■ Description of the task
Out of the lines below, please list those that hold the string "Planner".

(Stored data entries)

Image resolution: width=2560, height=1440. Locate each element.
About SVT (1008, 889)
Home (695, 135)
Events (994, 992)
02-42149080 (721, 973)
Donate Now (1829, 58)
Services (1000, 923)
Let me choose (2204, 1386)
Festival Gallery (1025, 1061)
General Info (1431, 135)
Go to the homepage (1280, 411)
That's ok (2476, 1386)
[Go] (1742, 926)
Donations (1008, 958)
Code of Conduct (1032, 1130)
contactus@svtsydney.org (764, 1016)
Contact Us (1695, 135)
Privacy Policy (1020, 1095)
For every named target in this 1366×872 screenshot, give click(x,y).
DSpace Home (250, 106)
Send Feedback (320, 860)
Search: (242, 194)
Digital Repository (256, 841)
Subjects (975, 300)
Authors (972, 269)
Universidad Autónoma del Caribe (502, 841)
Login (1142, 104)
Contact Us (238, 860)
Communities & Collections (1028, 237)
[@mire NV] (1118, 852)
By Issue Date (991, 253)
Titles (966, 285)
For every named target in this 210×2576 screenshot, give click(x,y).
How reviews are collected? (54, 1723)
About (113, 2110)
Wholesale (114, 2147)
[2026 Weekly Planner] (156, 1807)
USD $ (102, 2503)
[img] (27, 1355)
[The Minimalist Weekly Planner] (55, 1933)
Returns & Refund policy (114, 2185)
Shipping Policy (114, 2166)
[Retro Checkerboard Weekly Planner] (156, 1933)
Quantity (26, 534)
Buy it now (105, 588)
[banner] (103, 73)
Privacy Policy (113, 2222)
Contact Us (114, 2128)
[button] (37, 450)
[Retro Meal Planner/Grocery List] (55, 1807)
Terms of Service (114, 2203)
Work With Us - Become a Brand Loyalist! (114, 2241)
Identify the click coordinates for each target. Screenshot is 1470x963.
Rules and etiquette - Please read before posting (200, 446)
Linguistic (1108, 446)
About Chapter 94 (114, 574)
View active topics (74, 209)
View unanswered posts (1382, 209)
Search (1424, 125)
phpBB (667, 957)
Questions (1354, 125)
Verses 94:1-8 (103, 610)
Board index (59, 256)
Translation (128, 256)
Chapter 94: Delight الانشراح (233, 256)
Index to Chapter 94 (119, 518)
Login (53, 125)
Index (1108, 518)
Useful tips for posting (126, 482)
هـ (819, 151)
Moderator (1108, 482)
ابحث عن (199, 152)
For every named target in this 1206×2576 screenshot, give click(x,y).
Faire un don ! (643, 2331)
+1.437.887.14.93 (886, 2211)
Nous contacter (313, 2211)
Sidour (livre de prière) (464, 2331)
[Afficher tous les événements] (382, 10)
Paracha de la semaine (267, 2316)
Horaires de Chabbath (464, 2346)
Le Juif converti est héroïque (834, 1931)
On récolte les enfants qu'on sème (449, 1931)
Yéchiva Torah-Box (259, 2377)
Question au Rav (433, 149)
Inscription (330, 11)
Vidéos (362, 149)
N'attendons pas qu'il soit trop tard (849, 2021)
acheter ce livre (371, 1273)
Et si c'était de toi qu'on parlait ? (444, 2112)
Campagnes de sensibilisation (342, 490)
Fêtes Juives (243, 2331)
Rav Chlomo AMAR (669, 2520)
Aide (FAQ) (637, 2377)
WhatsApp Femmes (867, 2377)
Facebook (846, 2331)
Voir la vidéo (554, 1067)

■ Reply to the exercise
[2026 Weekly Planner] (156, 1807)
[The Minimalist Weekly Planner] (55, 1933)
[Retro Checkerboard Weekly Planner] (156, 1933)
[Retro Meal Planner/Grocery List] (55, 1807)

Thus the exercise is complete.